Mereka adalah empat anak yang bersih yang bersenang-senang, dan mereka mengendarai kacang yossarian. Dia tidak bisa membuat mereka mengerti bahwa dia adalah fogy tua yang berusia dua puluh delapan, bahwa dia milik generasi lain, era lain, dunia lain, yang bersenang-senang membuatnya bosan dan tidak sepadan dengan usaha, dan bahwa mereka juga bosan dengannya. Dia tidak bisa membuat mereka tutup mulut; Mereka lebih buruk dari wanita. Mereka tidak cukup otak untuk menjadi introvert dan ditekan.
(They were four clean-cut kids who were having lots of fun, and they were driving Yossarian nuts. He could not make them understand that he was a crotchety old fogey of twenty-eight, that he belonged to another generation, another era, another world, that having a good time bored him and was not worth the effort, and that they bored him, too. He could not make them shut up; they were worse than women. They had not brains enough to be introverted and repressed.)
Yossarian merasa semakin terasing dari empat anak muda riang yang bersenang -senang, menikmati hidup tanpa peduli. Kegembiraan mereka sangat kontras dengan pandangannya yang sinis dan letih, ketika ia melihat mereka mewujudkan kemudaan yang tidak lagi ia miliki. Meskipun hanya dua puluh delapan, ia merasa seperti peninggalan yang sudah ketinggalan zaman, milik era lampau dan tidak dapat menghargai rasa ringan mereka. Obrolan mereka yang tak henti -hentinya dan sikap gembira membuat dia frustrasi, saat dia berjuang untuk berhubungan dengan perspektif mereka.
Iritasi menyoroti kesenjangan generasi, menunjukkan bahwa kurangnya introspeksi dan kesadaran adalah sesuatu yang ia anggap sebagai cacat.
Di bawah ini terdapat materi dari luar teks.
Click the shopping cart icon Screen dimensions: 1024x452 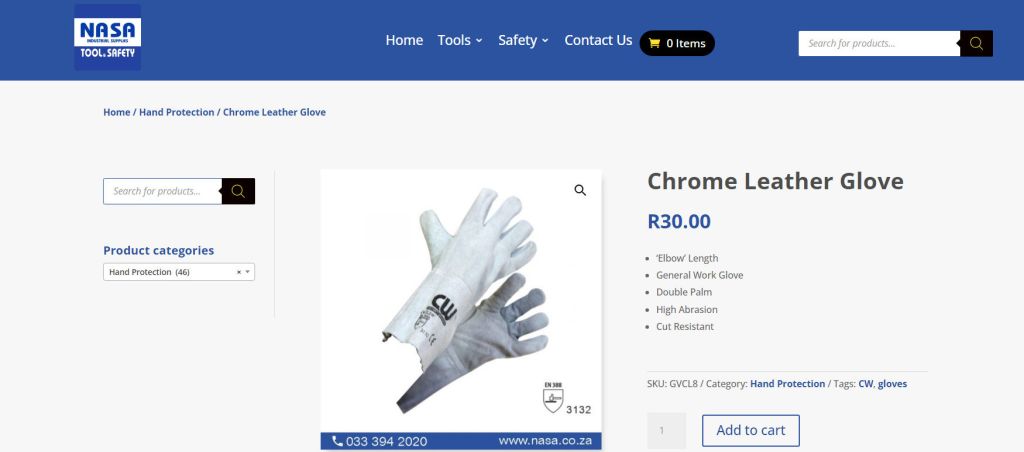click(655, 43)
Yossarian merindukan rasa mendalam dan pengertian yang menurutnya hilang dalam sikap riang mereka. Perbedaan ini membuatnya merasa terjebak dalam sinisme, tidak dapat menemukan sukacita dalam kesembronoan di sekitarnya. Sementara mereka tenggelam dalam kesenangan, ia bergulat dengan beban pengalamannya, menunjukkan bagaimana beban kehidupan dapat meredupkan semangat kaum muda.